In the general case, Optimal Transport problems are linear programs that cannot be solved with less than \(O(n^2)\) operations: at the very least, the cost function \(\text{C}\) should be evaluated on all pairs of points! But fortunately, when the data is intrinsically low-dimensional, efficient algorithms allow us to leverage the structure of the cost matrix \((\text{C}(x_i,y_j))_{i,j}\) to prune out useless computations and reach the optimal \(O(n \log(n))\) complexity that is commonly found in physics and computer graphics.

As far as I can tell, the first multiscale OT solver was presented in a seminal paper of Quentin Mérigot, (Mérigot, 2011). In the simple case of entropic OT, which was best studied in (Schmitzer, 2016), multiscale schemes rely on two key observations made on the \(\varepsilon\)-scaling descent:

  1. When the blurring radius \(\sigma = \varepsilon^{1/p}\) is large, the dual potentials \(f\) and \(g\) define smooth functions on the ambient space, that can be described accurately with coarse samples at scale \(\sigma\). The first few iterations of the Sinkhorn loop could thus be performed quickly, on sub-sampled point clouds \(\tilde{x}_i\) and \(\tilde{y}_j\) computed with an appropriate clustering method.
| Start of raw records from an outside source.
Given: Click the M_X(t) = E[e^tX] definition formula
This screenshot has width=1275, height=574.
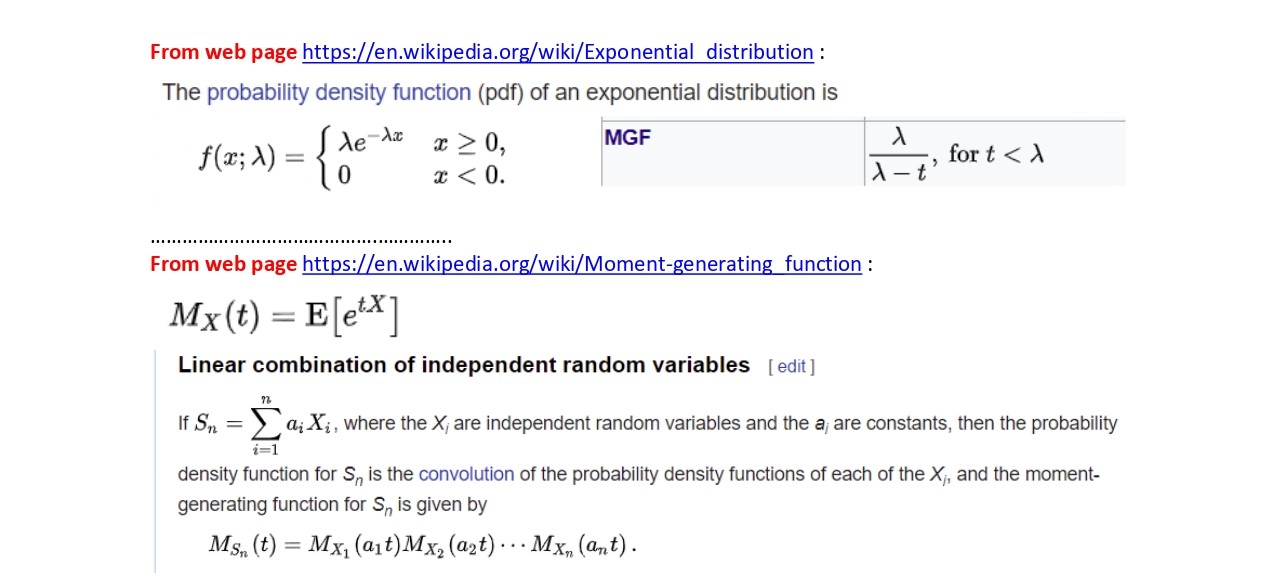Looking at the screenshot, I should tap(284, 316).
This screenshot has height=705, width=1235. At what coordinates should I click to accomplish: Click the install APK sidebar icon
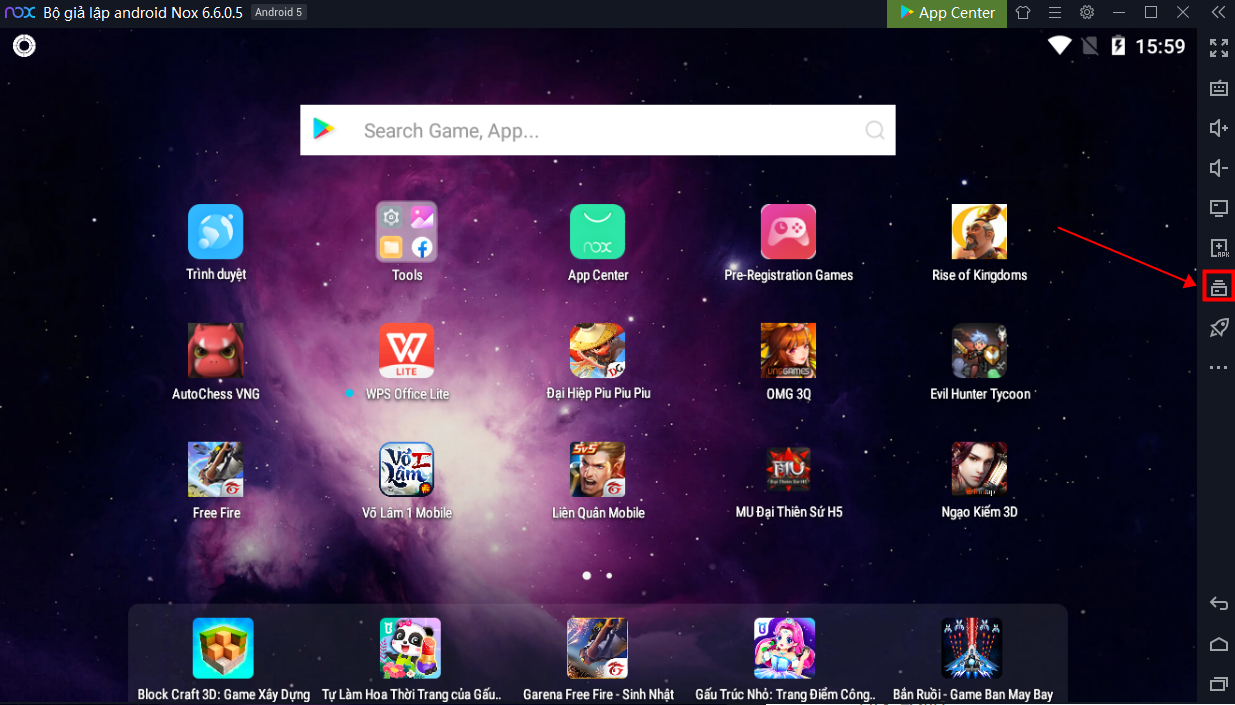point(1218,247)
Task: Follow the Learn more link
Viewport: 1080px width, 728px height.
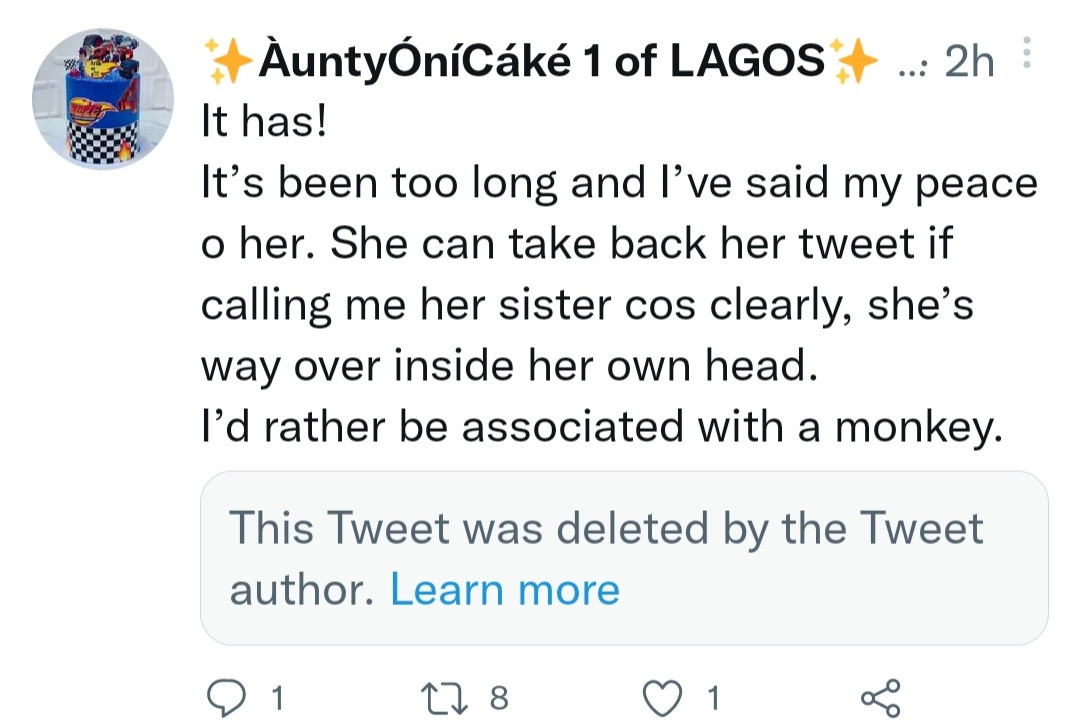Action: tap(505, 589)
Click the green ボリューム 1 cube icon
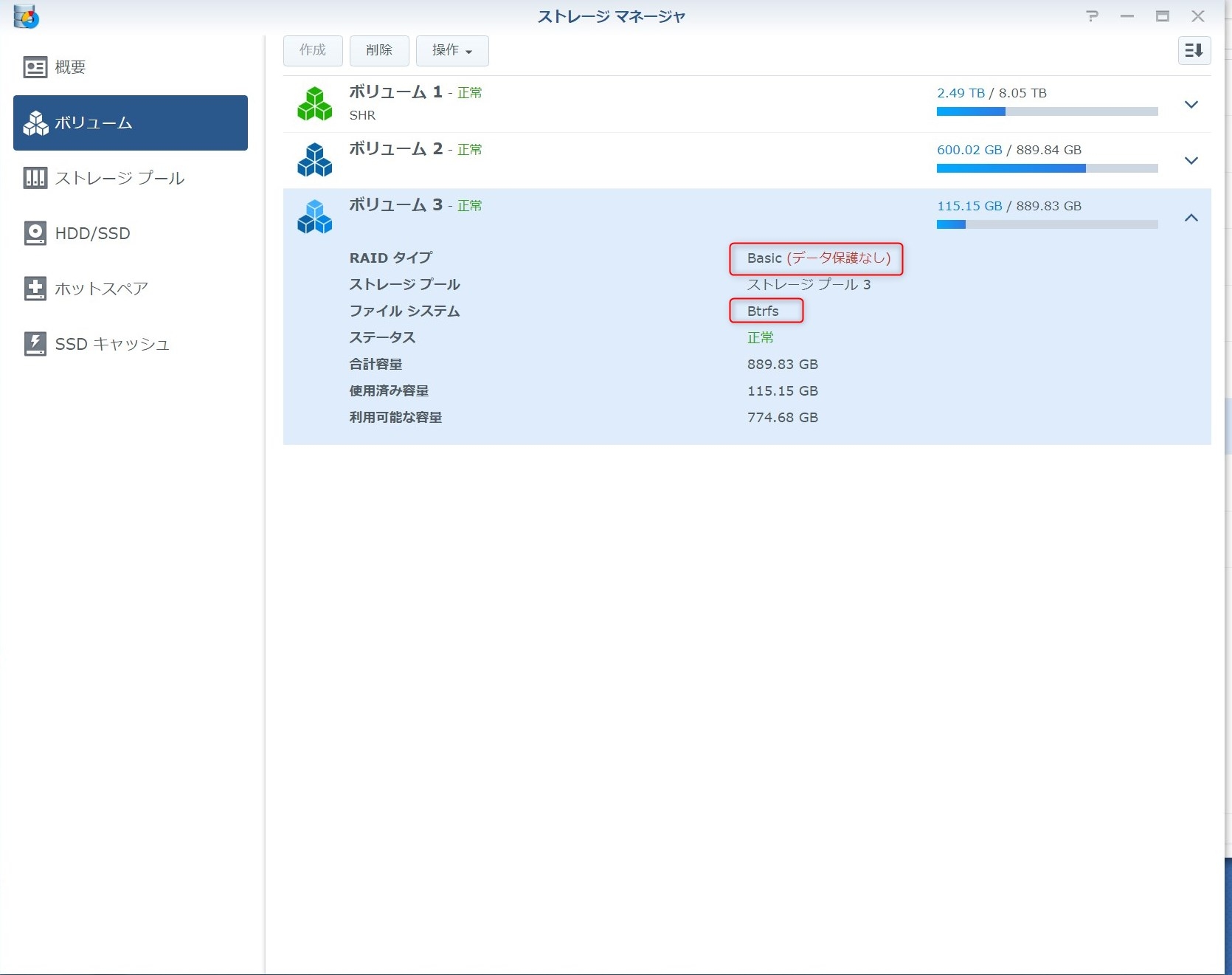 (x=315, y=104)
  2. The fuzzy transport plans \(\pi_\varepsilon\), solutions of the primal problem \(\text{OT}_\varepsilon(\alpha,\beta)\) for decreasing values of \(\varepsilon\) typically define a nested sequence of measures on the product space \(\alpha\otimes \beta\). Informally, we may assume that

    \[\varepsilon ~<~\varepsilon' ~\Longrightarrow~ \text{Supp}(\pi_\varepsilon) ~\subset~ \text{Supp}(\pi_{\varepsilon'}).\]

    If \((f_\varepsilon,g_\varepsilon)\) denotes an optimal dual pair for the coarse problem \(\text{OT}_\varepsilon(\tilde{\alpha},\tilde{\beta})\) at temperature \(\varepsilon\), we know that the effective support of

    \[\pi_\varepsilon ~=~ \exp \tfrac{1}{\varepsilon}[ f_\varepsilon \oplus g_\varepsilon - \text{C}] \,\cdot\, \tilde{\alpha}\otimes\tilde{\beta}\]

    is typically restricted to pairs of coarse points \((\tilde{x}_i,\tilde{y}_j)\), i.e. pairs of clusters, such that

    \[f_\varepsilon(\tilde{x}_i) + g_\varepsilon(\tilde{y}_j) ~\geqslant~ \text{C}(\tilde{x}_i, \tilde{y}_j) \,-\,5\varepsilon.\]

    By leveraging this coarse-level information to prune out computations at a finer level (kernel truncation), we may perform a full Sinkhorn loop without ever computing point-to-point interactions that would have a negligible impact on the updates of the dual potentials.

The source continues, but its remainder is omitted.